Death by natural causes seems to occur for three main reasons:

1) The body is not adequately maintained and things eventually break. Examples of this are the hardening of the lenses of the eyes (presbyopia) and arteriosclerosis. This could be solved either genetically or by cloned organ transplants. The latter would involve growing whole organs, and replacing the originals as required. Fixing the brain is obviously more complicated.

2) A failure event is genetically scheduled to occur. These are failures which occur almost like clockwork at a specific age. Examples are puberty and menopause. (I know that menopause isn't really genetically scheduled, but women are born with a fixed number of eggs, and menopause occurs after those are exhausted.) The methods used to fix these depend on what exactly each failure is.

3) Genetic material becomes corrupted over time, eventually breaking genes and making the DNA unviable. Some genes have more of a tendency to break than others, and not all mutations have a negative (or any) effect. This would require the implementation of some kind of enhanced genetic proofreading system, or routine cell-by-cell genetic resequencing from a genome stored in a computer, or something like that.
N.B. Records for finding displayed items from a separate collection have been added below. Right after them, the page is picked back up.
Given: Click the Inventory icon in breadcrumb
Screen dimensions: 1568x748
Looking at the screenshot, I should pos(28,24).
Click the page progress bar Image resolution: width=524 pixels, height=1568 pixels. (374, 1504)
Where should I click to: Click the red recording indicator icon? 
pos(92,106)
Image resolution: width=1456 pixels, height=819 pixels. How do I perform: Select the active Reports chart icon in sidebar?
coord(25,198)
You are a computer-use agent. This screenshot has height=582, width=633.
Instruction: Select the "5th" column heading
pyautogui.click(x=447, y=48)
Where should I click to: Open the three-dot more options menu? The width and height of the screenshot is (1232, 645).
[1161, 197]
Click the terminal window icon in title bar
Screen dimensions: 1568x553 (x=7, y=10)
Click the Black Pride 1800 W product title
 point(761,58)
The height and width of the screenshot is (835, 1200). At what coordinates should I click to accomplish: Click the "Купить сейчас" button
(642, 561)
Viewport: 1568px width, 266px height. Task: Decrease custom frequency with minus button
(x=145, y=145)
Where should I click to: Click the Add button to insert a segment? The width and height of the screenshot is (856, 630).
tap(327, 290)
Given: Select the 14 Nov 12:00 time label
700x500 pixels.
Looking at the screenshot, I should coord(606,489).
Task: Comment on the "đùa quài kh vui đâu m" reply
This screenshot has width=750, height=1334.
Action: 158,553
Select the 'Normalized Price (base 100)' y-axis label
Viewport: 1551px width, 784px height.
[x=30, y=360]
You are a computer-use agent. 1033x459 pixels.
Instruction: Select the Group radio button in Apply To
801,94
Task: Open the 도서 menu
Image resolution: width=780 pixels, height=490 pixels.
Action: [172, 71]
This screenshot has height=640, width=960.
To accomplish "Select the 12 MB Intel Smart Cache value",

Picking small aspects of this research would make a hell of a project for someone, if they could secure the funding. I just hope that this stuff is figured out and works before I die of natural causes. Hopefully they can come up with some kind of age-regression therapy as well.

Another interesting possibility would be somehow converting a person's brain into digital data, then having a computer simulate it. The simulated brain would be, for all intents and purposes, an exact copy of its biological precursor. The electronic brain would possess the personality, knowledge, skills, and abilities of its biological precursor. The brain is then placed in a new body, and the body is changed as required. For all intents and purposes, and as far as "you" are concerned, you never died and are immortal.